To find the partial derivatives, we'll differentiate the given function with respect to x and y. k(x, y) = e^(-y^2) * cos(5x) ∂k/∂x = -5 * e^(-y^2) * sin(5x) ∂k/∂y = -2y * e^(-y^2) * cos(5x)

Now, we'll find the second partial derivatives by differentiating the first partial derivatives with respect to x and y. ∂^2k/∂x^2 = -25 * e^(-y^2) * cos(5x) ∂^2k/∂y^2 = 4y^2 * e^(-y^2) * cos(5x) - 2 * e^(-y^2) * cos(5x) ∂^2k/∂x∂y = 10y * e^(-y^2) * sin(5x)

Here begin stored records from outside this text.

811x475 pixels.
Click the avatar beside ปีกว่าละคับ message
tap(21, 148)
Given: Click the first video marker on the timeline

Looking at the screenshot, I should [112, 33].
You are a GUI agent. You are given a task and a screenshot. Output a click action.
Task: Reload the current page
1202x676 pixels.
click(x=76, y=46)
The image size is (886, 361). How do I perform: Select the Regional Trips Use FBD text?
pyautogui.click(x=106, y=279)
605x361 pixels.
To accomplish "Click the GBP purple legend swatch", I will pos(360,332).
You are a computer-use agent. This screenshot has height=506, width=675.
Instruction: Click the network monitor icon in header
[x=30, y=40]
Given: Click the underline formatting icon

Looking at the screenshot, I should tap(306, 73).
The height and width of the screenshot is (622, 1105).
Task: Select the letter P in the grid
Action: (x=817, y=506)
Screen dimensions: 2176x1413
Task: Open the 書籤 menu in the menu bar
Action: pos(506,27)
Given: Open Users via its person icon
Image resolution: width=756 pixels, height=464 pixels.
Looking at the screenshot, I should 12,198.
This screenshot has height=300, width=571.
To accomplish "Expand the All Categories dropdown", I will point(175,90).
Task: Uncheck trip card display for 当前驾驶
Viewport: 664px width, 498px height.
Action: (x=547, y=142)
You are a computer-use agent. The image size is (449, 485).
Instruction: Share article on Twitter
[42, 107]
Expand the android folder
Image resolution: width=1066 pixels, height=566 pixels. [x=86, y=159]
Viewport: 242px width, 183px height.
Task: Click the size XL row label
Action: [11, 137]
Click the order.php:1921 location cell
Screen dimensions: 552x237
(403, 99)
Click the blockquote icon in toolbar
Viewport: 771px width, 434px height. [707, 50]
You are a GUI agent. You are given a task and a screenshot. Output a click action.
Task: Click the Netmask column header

Now that we have the second partial derivatives, let's evaluate them at the critical point (0,0). ∂^2k/∂x^2 = -25 * e^(0) * cos(0) = -25 ∂^2k/∂y^2 = 0 - 2 * e^(0) * cos(0) = -2 ∂^2k/∂x∂y = 0

Now, let's calculate D using the formula mentioned in the analysis. D = f_xx * f_yy - (f_xy)^2 D = (-25) * (-2) - (0)^2 = 50

Now that we have the value of D, let's determine the type of critical point: 1. If D > 0 and f_xx > 0, the critical point is a local minimum. 2. If D > 0 and f_xx < 0, the critical point is a local maximum. 3. If D < 0, the critical point is a saddle point. 4. If D = 0, the type of critical point cannot be determined. Since D = 50 > 0, and f_xx = -25 < 0, the critical point is a local maximum. The value of D at the critical point is 50, and it is a local maximum.